Bu hafta artık çok sevdiğim bardacıklarımız olmaya başladı… Canım babacığım toplar ellerinle yedirirdi bana, özellikle aç karnına yememi isterdi… Ben de onu kıramayıp sabah aç karnına yerdim tabii ki. Artık toplamak bana kaldı, babamı anarak, onunla konuşarak topluyorum ,onu özleyerek bakıyorum bardacıklara… Sadece biliyorum ki babam her zaman yanımda...

İzmir için boyoz, gevrek, söğüş ne ise bir yerel lezzet olarak ‘bardacık’ da öyledir. Sakın ola bir İzmirlinin yanında bardacık için incir demeyin. Benden söylemesi.

Özünde bir incir çeşidi olsa da bardacık İzmir’in en değerli meyvesidir. Topu topu iki üç hafta sürer saltanatı. Sonra bulabilene aşkolsun.
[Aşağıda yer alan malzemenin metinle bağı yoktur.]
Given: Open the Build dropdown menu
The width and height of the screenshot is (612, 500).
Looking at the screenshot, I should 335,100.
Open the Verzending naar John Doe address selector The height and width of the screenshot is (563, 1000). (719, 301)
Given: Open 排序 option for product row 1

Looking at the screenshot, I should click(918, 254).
O kadar değerlidir ki üretici gün doğmadan ayaklarında çorap ile uç dallara kadar elleriyle tek tek, ezmeden, mücevher gibi toplar. Sabahın serinliğinde incir yaprakları ile katmanlaştırılmış sepet içinde işlek kaldırımlarda kendine yer bulur. Üstelik incirin iki üç katı fiyata da satılır.
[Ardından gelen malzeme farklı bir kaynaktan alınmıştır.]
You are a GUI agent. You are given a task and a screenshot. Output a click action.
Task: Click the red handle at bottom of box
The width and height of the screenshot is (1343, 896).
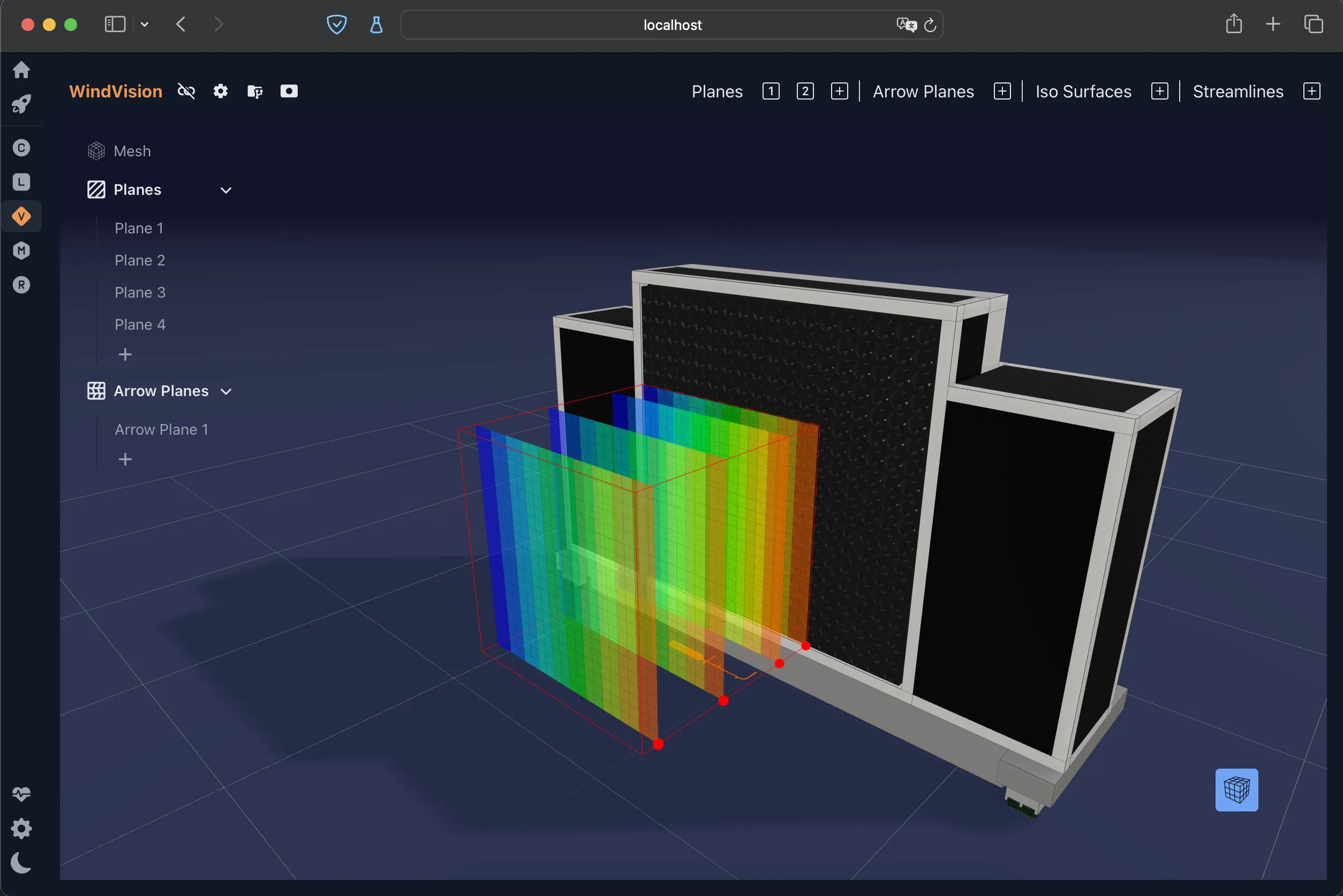(658, 744)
İncirin tarihi insanlığın tarihinden eski: Dile kolay, 80 milyon yıl! “Adem’le Havva, cennetten kovulduklarında” mahremlerini incir yaprağı ile bugüne taşıdılar. O anlatıma, inanca göre insan soyunun ilk giysisidir incir yaprağı. Tüm kutsal kitaplarda ve uygarlıklarda kendine yer edinen meyvelerdendir aynı zamanda. İncil’de adı en fazla geçen ağaç olan “incir ağacının cennette olduğuna” inanılır. Kur’an-ı Kerim’de ise ‘incir’ zeytin ile birlikte adına yemin edilen iki meyveden bir tanesidir. İzmir, Torbalı yakınlarındaki Metropolis antik kentinde bulunan bir yazıta göre; “Bereket Tanrıçası Demeter, ‘Sonbahar meyvesi’ olan inciri biz ölümlüler için yaratmıştır.” Yine incirin Eski Yunan’da Olimpiyatlarda antrenman yemeği olarak sunulduğu bilinmektedir.

Eski asırlardan bu yana kış aylarının koruyucu kalkanıdır  incir. İçerdiği yüksek protein, vitamin ve mineral oranları ile hücrelerin yenilenmesini sağlıyor. Bağırsak hareketlerini artırır, kalbi korur, kemikleri güçlendirir, bağışıklık sistemini diri kılar. Şekerin icat olmadığı asırlarda üzüm ile birlikte her mevsim doğal şeker kaynağıydı.

Tüm ağaçlardan, bitkilerden farklıdır. Bitkilerin ekseriyeti çiçeklerini sergilerken doğada, incir çiçeğini meyvesi içinde saklar. Ama kökleri bir o kadar dışarıda olabilir. Terkedilmiş bir caminin minaresinde, kubbesinde de boy verebilir, en bereketli ovalarda da. İncir hem medeniyetlerin gelişiminde hem de ola ki yıkılırsa medeniyetler, kalıntılarının saklanmasında arkeolojik alanların bugüne ulaşmasında doğal bir örtü olarak tarihsel öneme sahiptir. Denebilir ki, incir sadece Adem ile Havva’nın mahremini örtmemiş aynı zamanda Güney Amerika’daki ‘Maya Piramitlerinden’ nice tarihsel mirasa koruyucu olmuştur. Boşuna dememiştir eskiler “Ocağına incir ağacı düşsün” diye.

Ekosisteme dair araştırmalar, incirin yok olduğu bir dünyada yaşamın zorlanacağını gösteriyor. Öyle ki binden fazla canlı türünün incir ile beslendiği söylenmekte. Yine evrim kuramcıları insan elinin gelişiminde incir toplamaya elverişliliğin belirleyici olduğunu söylemekte.